¡Mis queridos palomiteros!
¡Viven! (1993), del californiano Frank Marshall (Aracnofobia, 1990) —toma como base el libro Alive del novelista británico Piers Paul Read—, aborda la tragedia de los Andes del 22 de diciembre de 1972 desde un prisma puramente clásico. Es una película que prefiere explicar los hechos antes que implicarse en el conflicto; prefiere ordenar el relato antes que dejar que se desborde. Esta elección no es gratuita, de hecho responde a un Hollywood de los noventa obsesionado con el equilibrio, el respeto y el miedo a cruzar ciertas líneas rojas. El resultado es un filme honesto y correcto, pero inevitablemente limitado.
La cinta sigue a pies juntillas el accidente y los hitos de esos 72 días de horror, centrándose menos en el impacto físico que en el debate moral. El canibalismo, tema inevitable, se trata con un pudor casi excesivo, presentándolo como una consecuencia lógica y no como un golpe visual. Lo que realmente le interesa a Marshall no es lo que muestra, sino lo que discute, a saber, cómo se organizan esos jugadores de rugby, cómo deciden seguir adelante y cómo se justifican sin romper con sus valores. En ese sentido, la película acierta al no juzgarlos.

El conflicto moral está en el corazón de la historia. Para estos jóvenes, educados en una tradición religiosa profunda, la decisión de alimentarse de sus compañeros no fue solo un dilema ético, sino una verdadera crisis espiritual. La fe aparece como un arma de doble filo: les da fuerza, esperanza y cohesión, pero también los enfrenta a una pregunta imposible, una que llega directo al alma: ¿es legítimo sobrevivir a cualquier precio ante Dios?
Lo que ¡Viven! muestra con acierto es que la verdadera victoria no fue solo mantenerse con vida, sino lograr reconciliar ese instinto de supervivencia con sus propias creencias sin perder la cordura, encontrando un delicado equilibrio entre la desesperación y la humanidad que los define.
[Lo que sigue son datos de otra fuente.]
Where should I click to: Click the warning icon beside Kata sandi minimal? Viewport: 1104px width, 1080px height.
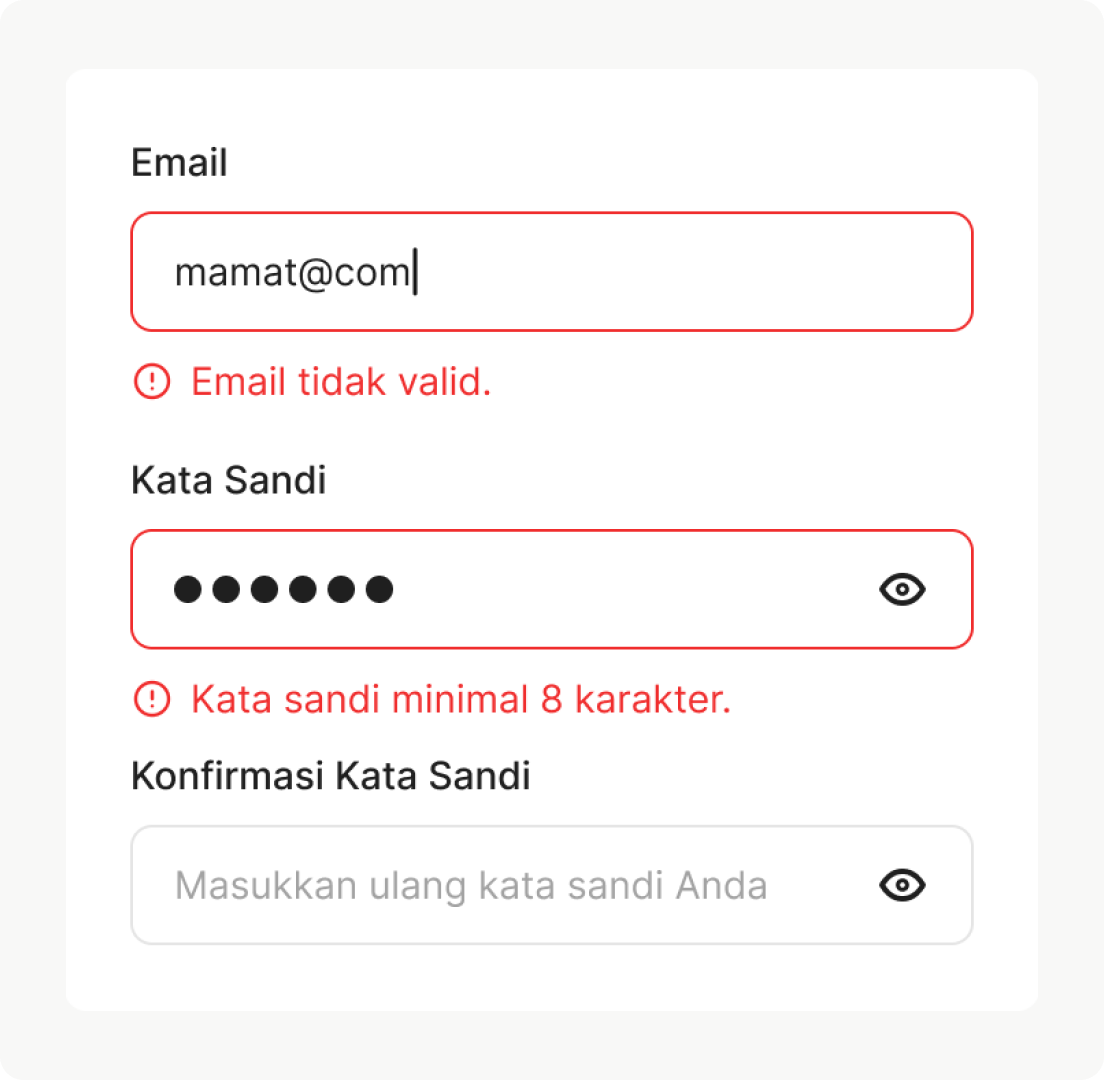(x=152, y=699)
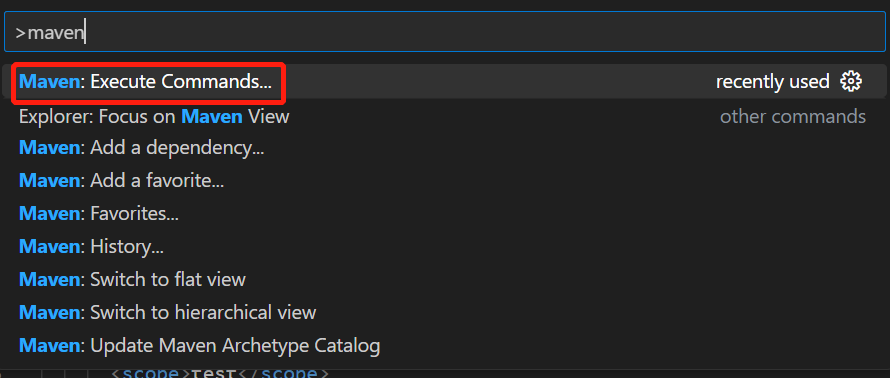Viewport: 890px width, 378px height.
Task: Activate Maven: Switch to flat view
Action: tap(445, 280)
Sin embargo, al no asumir riesgos en la puesta en escena, el drama termina jugando en su contra. El frío, el hambre y el deterioro físico apenas se sienten. La narración mantiene una distancia que hace la tragedia comprensible, pero nunca perturbadora. Parece que la prioridad era tranquilizar al espectador en lugar de enfrentarlo a la realidad. Lo resumió bien el propio Nando Parrado al verla: lo peor no fue lo que tuvieron que comer, sino el frío constante, algo que la película no logra transmitir. ¡Viven! falla ahí, evitando que el espectador entre de lleno en el meollo.
La diferencia con La sociedad de la nieve (2023) es abismal. El español J.A. Bayona (Lo imposible, 2012) no suaviza ni ordena; su apuesta es lo físico, el desgaste y la incomodidad. No se molesta tanto en explicar, sino en ofrecer una experiencia inmersiva. O dicho sin rodeos: mientras la de Marshall se queda en la superficie por no atreverse a ir a fondo, la de Bayona demuestra que esta historia no necesitaba protección, sino una mirada más cruda, alineada con los acontecimientos Al final, es la diferencia entre simplemente ver la historia o sentir que la estás viviendo con ellos.